Le industrie dolciarie italiane non sempre sono sinonimo di tradizione familiare. La Balocco, venuta tristemente alla ribalta delle cronache nel mese di agosto, rappresenta un caso quasi eccezionale. L’amministratore delegato Alberto Balocco, venuto a mancare per un incidente, rappresentava, insieme alla sorella Alessandra, la terza generazione impegnata nell’attività di famiglia. E’ una storia affascinante, quella della Balocco: gli esperti del settore analisi potrebbero definirla un case history.
Industrie dolciarie italiane: come nasce la Balocco
La storia della Balocco inizia da un bambino di 11 anni. L’azienda dai numeri stupefacenti, che generalmente associamo al panettone mandorlato e a volti del mondo dello spettacolo, ha tra i vari meriti, quello di aver capito con largo anticipo l’importanza del marketing e della comunicazione d’impresa. Sul suo sito web possiamo infatti leggere di tutti i momenti che hanno portato il piccolo Francesco Antonio Balocco, capostipite della dinastia dolciaria, a creare il brand che tutti conosciamo. Dal suo apprendistato come pasticciere in tenera età, alla prima pasticceria aperta a vent’anni e a una seconda aperta a trenta. Dal matrimonio con Lucia Cussino alla nascita del figlio Aldo. Dalla tragedia della seconda guerra mondiale, che impose uno stop all’attività, alla rinascita nel dopoguerra. Dalla pasticceria secca da vendere all’ingrosso al panettone: l’iconico mandorlato Balocco. Fino ad arrivare a oggi, alla terza generazione di imprenditori: Alberto e Alessandra, figli di Aldo, e alle numerose linee di produzione che guardano alla salute e all’ambiente oltre che al gusto.

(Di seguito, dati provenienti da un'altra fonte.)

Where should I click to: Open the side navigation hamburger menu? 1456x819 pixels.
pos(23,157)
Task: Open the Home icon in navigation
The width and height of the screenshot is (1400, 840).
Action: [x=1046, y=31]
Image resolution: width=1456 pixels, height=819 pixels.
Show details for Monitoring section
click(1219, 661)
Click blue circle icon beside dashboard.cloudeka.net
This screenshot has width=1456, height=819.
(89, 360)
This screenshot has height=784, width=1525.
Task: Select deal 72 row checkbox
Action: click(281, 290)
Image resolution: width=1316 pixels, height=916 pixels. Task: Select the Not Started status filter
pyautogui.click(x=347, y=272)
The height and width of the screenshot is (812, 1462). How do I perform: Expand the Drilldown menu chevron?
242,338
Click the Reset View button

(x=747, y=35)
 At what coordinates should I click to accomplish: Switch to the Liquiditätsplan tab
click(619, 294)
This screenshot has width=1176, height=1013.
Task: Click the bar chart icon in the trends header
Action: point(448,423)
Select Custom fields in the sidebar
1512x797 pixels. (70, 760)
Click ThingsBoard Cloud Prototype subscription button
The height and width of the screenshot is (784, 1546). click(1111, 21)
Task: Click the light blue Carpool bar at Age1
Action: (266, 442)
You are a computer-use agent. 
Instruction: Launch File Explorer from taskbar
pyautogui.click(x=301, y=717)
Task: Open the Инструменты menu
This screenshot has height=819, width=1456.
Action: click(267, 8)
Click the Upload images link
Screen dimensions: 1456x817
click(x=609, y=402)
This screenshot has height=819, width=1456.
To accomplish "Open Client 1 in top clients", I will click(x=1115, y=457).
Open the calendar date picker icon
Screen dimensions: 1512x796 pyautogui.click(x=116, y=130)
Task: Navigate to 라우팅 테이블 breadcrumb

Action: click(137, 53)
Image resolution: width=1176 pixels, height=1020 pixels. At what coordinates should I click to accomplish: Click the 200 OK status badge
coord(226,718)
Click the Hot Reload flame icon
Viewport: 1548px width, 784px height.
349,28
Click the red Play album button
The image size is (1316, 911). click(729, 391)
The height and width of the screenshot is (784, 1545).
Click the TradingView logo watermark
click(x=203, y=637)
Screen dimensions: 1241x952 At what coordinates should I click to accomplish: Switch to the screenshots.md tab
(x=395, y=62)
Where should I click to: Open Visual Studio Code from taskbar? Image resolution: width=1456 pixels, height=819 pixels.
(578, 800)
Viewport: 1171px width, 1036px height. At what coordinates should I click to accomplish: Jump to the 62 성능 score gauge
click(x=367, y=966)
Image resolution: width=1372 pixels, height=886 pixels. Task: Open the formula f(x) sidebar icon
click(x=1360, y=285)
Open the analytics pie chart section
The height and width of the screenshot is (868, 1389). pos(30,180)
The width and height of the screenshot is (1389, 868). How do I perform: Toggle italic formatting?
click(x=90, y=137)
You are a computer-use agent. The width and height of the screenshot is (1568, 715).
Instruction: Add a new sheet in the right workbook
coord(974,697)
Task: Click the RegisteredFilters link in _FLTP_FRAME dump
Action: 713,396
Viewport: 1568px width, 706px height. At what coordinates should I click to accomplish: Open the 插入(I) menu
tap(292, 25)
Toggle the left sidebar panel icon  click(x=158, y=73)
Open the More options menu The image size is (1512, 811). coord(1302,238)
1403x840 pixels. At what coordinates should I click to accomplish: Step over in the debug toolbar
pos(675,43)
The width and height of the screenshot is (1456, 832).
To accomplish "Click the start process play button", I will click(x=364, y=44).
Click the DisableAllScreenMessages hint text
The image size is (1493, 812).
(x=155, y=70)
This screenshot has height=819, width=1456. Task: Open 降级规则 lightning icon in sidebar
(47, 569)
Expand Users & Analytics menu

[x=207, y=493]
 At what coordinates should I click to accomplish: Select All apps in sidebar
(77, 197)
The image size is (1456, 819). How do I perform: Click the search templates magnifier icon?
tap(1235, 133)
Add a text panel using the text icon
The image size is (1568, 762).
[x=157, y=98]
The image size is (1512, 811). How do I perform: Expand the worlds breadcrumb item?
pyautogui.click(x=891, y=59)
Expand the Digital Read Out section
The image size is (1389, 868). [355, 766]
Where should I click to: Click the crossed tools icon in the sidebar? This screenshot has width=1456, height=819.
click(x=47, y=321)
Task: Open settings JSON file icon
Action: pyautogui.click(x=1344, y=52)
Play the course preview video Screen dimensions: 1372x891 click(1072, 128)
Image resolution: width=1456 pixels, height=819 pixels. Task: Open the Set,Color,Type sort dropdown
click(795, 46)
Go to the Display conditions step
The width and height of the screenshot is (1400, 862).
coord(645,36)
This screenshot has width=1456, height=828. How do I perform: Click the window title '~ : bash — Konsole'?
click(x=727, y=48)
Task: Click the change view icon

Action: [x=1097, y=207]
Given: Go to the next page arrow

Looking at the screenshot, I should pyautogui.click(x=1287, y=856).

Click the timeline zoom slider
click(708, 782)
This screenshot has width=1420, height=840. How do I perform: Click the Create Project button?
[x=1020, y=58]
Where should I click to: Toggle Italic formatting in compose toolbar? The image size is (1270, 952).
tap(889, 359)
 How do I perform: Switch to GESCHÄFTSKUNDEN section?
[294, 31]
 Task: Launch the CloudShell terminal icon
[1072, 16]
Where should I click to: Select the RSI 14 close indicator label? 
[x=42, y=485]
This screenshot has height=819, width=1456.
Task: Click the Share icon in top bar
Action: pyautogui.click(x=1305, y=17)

Un’impresa al passo coi tempi
Tra i meriti della Balocco, dicevamo, vi è quello di aver capito per primi l’importanza della comunicazione. Negli anni Settanta si chiamava, senza alcuna vergogna, pubblicità. Carosello era uno spazio prestigioso e Aldo decise di associare il proprio marchio, tipicamente italiano, a personaggi particolarmente amati dagli italiani. Le gemelle Alice ed Ellen Kessler furono le prime testimonial del mandorlato negli anni Settanta, seguite negli anni Ottanta da Heather Parisi. La stagione delle belle donne della tv, rappresentata tra le altre da Antonella Elia, Elenoire Casalegno e Vanessa Incontrada, finisce quando entra in gioco il “Signor Balocco” interpretato dall’attore Cosimo Cinieri. Le hit del momento (come “Cicale”) cedono il passo a uno slogan semplice quanto efficace: “Fate i buoni”.
La “fortuna” di chiamarsi Balocco
La prematura e assurda (diciamolo) scomparsa di Alberto Balocco ha acceso un faro su una realtà che non solo è un vanto per l’industria italiana (senza alcun intento populistico, sia chiaro) ma anche un modello virtuoso di imprenditoria. A dirlo non sono i numeri (quelli semmai sono il risultato) ma l’idea di impresa che l’ha sorretta in quasi cento anni; i valori che ha dimostrato di abbracciare, il senso di appartenenza a un qualcosa che si considera un bene inalienabile. In ultimo, non per importanza, nelle parole di tre giovani rimasti orfani all’alba della maturità. Tre giovani che rappresentano una nuova generazione, il futuro possibile di una prestigiosa tradizione di famiglia.